Reacting and Overcorrecting Can Land You in a Ditch

by Vanetta Stephens on July 15, 2015

in Change Your Life, Change Your Mind, Relationships, Uncategorized


Reacting and Overcorrecting Can Land You in a Ditch
Reacting and Overcorrecting Can Land You in a Ditch

Have you ever been driving down the road when something takes you by surprise?  Perhaps you suddenly wake up after having drifted off to sleep.  Maybe something you saw–or thought you saw–jumped out in front of you. A reaction often follows which tends to cause you to overcorrect. This may mean that your vehicle fishtails as you try to regain control. You may swerve into the lane of oncoming traffic, or veer off the road, and perhaps become stuck on the side of the road.   Reacting, oftentimes, leads to overcorrecting that can land you in a place you really don’t want to be.  Overcorrecting can be disasterous!
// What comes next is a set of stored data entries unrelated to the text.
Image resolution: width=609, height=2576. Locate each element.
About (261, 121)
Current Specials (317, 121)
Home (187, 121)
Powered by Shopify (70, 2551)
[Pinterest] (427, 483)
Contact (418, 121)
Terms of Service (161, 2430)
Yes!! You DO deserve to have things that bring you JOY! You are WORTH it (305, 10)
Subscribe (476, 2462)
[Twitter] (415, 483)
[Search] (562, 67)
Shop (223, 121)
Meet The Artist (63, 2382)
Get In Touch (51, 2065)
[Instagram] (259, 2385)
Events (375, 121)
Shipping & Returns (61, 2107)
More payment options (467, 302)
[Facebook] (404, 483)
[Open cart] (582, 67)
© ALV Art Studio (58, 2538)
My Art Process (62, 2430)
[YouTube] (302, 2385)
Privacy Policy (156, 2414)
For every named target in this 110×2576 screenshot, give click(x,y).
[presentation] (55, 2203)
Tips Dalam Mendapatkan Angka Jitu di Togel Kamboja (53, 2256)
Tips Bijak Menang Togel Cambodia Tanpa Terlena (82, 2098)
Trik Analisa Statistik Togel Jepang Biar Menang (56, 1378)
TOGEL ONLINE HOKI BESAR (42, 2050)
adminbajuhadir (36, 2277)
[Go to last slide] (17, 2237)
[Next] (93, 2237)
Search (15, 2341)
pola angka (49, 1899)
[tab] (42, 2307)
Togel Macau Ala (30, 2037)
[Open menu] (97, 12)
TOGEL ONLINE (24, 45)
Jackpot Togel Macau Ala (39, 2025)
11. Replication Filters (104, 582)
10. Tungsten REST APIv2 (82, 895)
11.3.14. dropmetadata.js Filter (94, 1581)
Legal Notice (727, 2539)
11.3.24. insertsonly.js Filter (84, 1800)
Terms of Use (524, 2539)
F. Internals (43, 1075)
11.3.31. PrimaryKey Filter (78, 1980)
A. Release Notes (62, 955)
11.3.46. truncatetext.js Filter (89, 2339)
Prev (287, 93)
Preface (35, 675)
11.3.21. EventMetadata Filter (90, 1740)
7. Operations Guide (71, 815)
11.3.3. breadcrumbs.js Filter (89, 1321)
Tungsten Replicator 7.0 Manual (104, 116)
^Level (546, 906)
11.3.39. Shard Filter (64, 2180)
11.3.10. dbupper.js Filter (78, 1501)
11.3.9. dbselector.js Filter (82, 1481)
Similarly, when going through your daily life, things can come up in your relationships, for example, that can cause you to knee-jerk, or react without thinking.  Many times those reactions are fear-based.  The tendency then, is to over correct in an attempt to protect yourself in some way.

Fear–> React–> Overcorrect–>Sidelined in some way.

You want to learn to respond rather than react.  So here are some suggestions to help you avoid over reacting and overcorrecting::

1.  Make sure you are hearing—being saturated with— the truly GOOD News of the Gospel of Jesus. Meditate on what He’s already done for you (on the cross), and then on what His Life in you   provides for you on a moment-by-moment, daily basis.

2.  Learn to listen to the other person’s heart, and not just their words.  Lean in, ask questions.  Ask for clarification to gain more understanding of where they are coming from and what they are intending to communicate.  You may need to hear “more of the story,” so take the time to really hear.

3.  Learn to think before you speak.

4.  Give yourself some time to hear God before making any kind of decision or settle on a conclusion.

5.  Ask yourself about what your decision is based on, and what will it produce.  Are you basing your decision on fear, or anger, or self-preservation?  Will it produce in you the Fruit of the Spirit, ie:  Love, Joy, Peace, Patience, Kindness, Goodness, Faithfulness, Gentleness, or Self-Control, or the opposite?

6.  Seek wise counsel for some perspective on what you’ve heard, or seen that is stirring a strong reaction. Sometimes, someone who isn’t in the middle of the situation can see from a more objective vantage point and help you see another point of view.

The desired goal is to learn to respond in love, and with kindness regardless of how you feel about any issue that has come to your attention.  (By the way, in a dangerous type of situation, safety is the goal!)